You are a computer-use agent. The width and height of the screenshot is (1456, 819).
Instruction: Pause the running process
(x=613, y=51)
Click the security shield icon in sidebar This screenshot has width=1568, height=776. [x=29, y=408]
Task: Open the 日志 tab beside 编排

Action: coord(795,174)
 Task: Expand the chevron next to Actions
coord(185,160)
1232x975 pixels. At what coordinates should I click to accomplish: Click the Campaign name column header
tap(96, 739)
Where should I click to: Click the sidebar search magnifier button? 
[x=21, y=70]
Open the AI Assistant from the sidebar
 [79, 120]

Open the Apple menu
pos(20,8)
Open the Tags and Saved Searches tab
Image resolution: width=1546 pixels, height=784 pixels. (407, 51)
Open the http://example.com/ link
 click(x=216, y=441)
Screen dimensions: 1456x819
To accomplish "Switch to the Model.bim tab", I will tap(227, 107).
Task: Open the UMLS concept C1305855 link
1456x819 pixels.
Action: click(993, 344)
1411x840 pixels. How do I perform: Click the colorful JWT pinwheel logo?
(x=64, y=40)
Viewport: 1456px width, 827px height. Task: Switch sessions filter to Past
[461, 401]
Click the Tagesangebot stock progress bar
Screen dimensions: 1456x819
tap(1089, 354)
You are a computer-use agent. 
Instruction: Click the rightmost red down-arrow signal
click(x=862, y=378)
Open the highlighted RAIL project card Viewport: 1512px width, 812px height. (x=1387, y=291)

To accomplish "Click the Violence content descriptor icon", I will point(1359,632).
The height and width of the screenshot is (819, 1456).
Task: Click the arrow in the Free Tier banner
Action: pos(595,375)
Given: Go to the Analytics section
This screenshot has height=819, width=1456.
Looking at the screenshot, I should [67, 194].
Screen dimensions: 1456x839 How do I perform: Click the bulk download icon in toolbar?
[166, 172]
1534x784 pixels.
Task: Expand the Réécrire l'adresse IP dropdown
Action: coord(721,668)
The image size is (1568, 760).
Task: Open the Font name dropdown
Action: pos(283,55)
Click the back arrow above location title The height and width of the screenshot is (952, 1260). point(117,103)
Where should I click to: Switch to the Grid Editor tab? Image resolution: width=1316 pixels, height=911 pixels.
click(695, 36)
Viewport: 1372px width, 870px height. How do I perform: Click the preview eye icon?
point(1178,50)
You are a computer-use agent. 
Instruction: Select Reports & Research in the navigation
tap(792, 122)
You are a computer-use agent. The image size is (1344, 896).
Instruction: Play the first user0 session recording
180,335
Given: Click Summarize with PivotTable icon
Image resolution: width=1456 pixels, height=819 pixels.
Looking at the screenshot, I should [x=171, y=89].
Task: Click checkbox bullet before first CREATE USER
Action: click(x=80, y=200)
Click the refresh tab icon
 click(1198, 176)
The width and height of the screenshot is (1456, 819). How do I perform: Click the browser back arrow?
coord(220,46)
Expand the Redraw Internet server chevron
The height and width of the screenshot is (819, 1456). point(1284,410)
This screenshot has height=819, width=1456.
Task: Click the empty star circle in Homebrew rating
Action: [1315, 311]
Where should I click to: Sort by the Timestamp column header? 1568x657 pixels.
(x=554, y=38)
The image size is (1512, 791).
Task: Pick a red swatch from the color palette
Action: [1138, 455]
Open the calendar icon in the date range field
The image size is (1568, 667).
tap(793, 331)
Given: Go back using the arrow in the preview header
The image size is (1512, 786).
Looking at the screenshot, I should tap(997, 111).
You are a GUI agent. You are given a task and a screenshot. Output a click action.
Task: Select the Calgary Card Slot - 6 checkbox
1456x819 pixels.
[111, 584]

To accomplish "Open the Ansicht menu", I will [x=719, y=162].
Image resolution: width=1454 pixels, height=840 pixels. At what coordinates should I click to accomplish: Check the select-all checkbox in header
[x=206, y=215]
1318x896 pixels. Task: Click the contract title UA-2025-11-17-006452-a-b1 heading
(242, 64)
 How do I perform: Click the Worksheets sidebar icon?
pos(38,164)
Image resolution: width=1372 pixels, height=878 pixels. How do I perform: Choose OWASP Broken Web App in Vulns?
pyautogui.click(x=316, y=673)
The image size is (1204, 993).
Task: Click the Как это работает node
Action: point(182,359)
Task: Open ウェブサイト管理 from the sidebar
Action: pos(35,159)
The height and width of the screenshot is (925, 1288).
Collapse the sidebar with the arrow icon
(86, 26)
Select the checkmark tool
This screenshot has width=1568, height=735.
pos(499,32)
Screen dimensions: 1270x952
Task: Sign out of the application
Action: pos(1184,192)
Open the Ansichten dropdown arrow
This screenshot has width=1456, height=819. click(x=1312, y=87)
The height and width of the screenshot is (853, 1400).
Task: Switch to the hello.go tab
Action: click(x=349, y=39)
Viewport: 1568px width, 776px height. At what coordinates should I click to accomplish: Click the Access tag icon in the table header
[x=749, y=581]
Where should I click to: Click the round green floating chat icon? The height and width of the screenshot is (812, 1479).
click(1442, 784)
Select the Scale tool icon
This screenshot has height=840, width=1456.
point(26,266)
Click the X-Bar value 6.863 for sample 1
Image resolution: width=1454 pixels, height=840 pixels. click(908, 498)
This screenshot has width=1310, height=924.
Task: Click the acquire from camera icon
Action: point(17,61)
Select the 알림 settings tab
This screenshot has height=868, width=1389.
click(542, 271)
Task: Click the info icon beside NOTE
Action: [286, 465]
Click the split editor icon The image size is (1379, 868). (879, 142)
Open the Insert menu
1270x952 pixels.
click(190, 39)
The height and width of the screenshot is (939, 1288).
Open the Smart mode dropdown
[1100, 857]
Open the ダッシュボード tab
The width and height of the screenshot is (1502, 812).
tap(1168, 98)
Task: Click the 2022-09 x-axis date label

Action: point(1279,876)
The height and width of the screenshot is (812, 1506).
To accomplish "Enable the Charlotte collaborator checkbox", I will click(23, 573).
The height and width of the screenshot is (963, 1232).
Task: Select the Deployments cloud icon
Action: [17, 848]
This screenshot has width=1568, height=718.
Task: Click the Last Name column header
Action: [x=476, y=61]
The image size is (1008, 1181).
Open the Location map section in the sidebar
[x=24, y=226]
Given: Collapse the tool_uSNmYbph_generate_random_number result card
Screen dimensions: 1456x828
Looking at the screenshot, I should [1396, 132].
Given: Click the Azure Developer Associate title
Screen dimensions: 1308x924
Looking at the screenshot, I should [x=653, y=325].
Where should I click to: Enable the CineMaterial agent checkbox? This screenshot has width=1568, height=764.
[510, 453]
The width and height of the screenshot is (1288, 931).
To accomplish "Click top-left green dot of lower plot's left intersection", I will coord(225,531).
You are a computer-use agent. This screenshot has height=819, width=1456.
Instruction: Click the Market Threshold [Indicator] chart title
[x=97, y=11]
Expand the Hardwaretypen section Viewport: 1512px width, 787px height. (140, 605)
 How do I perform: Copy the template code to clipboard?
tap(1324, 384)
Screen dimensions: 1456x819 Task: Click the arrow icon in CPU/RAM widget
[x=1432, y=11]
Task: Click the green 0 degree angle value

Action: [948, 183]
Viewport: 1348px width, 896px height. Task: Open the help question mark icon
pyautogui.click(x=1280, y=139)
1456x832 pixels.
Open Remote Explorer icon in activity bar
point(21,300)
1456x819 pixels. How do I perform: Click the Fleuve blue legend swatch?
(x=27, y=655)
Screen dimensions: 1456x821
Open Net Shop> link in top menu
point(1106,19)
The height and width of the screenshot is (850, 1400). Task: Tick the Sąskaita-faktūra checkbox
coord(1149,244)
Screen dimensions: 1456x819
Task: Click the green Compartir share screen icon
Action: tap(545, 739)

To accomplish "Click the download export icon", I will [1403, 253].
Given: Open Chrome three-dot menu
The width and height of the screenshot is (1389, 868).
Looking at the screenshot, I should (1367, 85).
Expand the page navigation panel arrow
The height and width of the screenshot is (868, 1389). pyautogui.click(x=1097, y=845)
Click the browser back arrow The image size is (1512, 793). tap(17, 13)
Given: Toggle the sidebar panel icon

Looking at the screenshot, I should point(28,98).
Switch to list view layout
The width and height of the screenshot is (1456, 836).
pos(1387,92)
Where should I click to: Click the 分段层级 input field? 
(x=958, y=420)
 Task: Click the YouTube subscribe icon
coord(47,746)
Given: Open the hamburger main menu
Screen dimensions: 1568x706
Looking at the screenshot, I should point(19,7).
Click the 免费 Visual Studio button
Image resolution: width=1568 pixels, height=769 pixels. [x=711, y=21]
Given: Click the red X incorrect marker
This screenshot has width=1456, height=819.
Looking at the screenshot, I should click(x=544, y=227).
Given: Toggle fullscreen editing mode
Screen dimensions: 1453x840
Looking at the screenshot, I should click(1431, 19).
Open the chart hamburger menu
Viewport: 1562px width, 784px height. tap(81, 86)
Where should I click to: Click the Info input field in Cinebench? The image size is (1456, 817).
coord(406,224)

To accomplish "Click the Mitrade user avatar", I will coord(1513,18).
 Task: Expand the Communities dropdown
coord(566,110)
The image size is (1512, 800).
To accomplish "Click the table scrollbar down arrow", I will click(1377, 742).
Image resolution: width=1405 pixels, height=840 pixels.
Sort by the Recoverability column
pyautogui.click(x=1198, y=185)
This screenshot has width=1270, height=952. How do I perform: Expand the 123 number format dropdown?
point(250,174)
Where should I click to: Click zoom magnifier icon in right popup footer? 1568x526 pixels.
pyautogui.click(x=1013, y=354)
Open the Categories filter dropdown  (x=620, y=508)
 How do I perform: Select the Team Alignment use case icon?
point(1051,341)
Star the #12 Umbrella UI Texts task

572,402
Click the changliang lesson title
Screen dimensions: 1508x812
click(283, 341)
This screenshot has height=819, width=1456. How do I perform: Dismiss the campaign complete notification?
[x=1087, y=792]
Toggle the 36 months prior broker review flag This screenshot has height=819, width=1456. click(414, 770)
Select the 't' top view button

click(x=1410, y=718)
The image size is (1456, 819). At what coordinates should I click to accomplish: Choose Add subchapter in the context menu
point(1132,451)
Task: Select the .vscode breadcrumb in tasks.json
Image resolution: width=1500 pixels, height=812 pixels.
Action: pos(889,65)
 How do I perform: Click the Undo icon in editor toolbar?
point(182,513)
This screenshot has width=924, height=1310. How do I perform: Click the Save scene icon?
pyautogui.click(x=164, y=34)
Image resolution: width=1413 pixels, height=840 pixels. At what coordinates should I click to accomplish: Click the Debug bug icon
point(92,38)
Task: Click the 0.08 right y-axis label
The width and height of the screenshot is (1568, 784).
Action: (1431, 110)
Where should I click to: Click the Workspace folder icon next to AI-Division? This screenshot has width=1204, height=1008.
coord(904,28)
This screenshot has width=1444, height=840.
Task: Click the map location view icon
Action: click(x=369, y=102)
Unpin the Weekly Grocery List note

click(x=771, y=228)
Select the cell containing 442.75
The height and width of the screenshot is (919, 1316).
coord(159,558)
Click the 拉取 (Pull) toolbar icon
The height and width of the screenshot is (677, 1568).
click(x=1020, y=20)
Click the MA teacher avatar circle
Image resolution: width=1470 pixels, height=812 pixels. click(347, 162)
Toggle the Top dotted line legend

——

Assignment
Copy only the lines in the listing that contain "computer".

Response to the task
You are a computer-use agent. The width and height of the screenshot is (1456, 819).
You are a computer-use agent. 
You are a computer-use agent. 
You are a computer-use agent. The image size is (1344, 896).
You are a computer-use agent. This screenshot has height=819, width=1456.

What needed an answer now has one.